● **Description of the task**: Copy out each of the records below word for word, leaving the pictures out.

■ ■ ■ ■ ■ ■ ■

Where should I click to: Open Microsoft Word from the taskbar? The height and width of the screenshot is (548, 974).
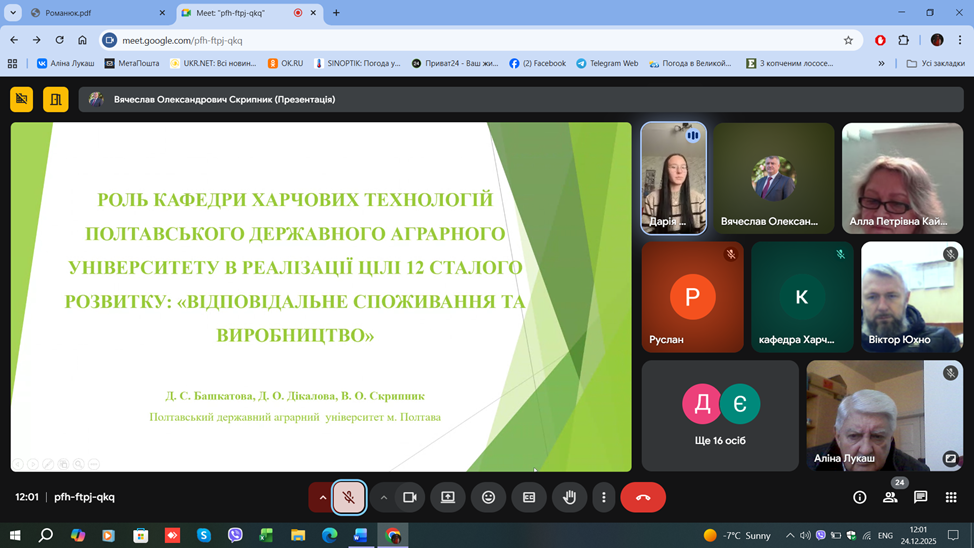pyautogui.click(x=360, y=535)
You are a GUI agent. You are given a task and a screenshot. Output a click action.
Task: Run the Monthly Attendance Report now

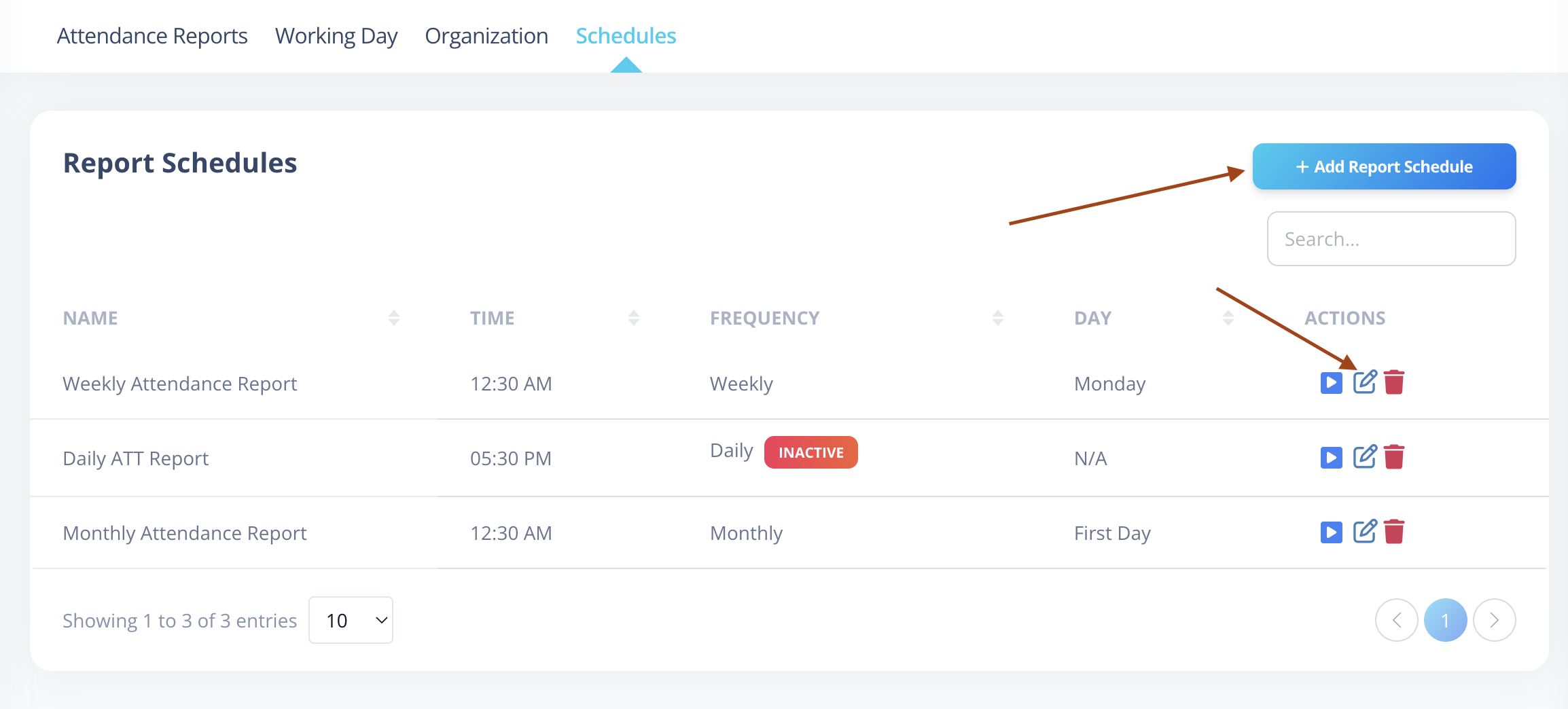(x=1331, y=532)
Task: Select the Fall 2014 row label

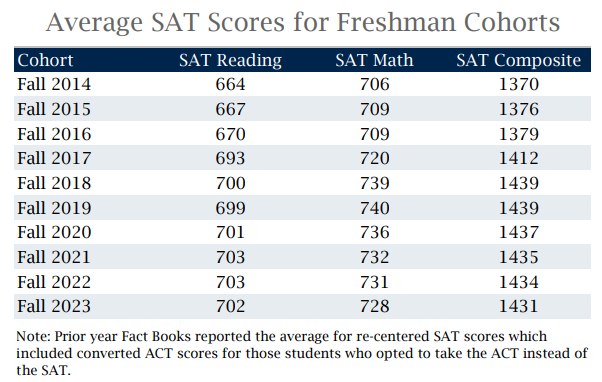Action: (x=54, y=84)
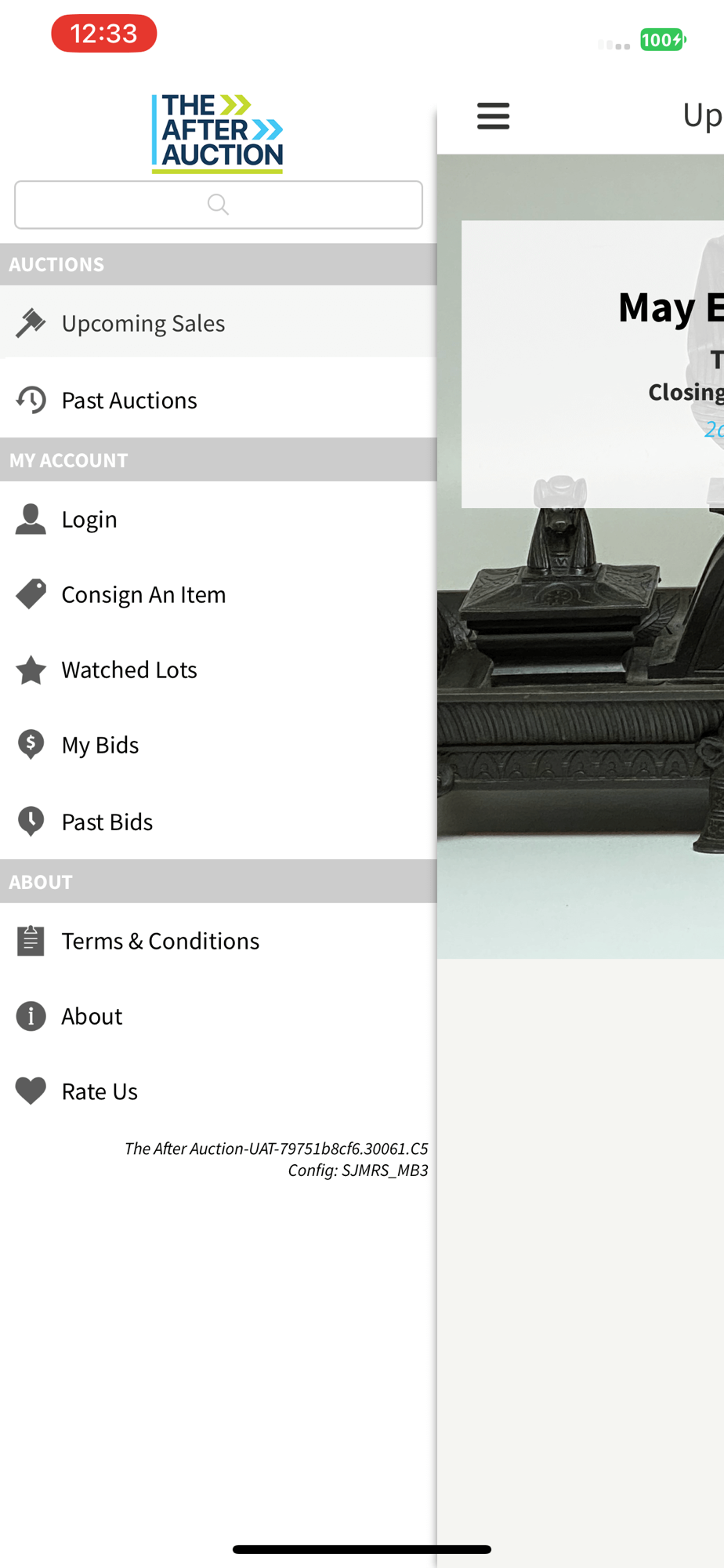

■ ■ ■ ■ ■ ■ ■

● **Response for this exercise**:
Where should I click to: Open Microsoft Word from the taskbar? The height and width of the screenshot is (548, 974).
pyautogui.click(x=360, y=535)
You are a GUI agent. You are given a task and a screenshot. Output a click action.
Task: Run the Monthly Attendance Report now

(x=1331, y=532)
Task: Select the Fall 2014 row label

Action: (x=54, y=84)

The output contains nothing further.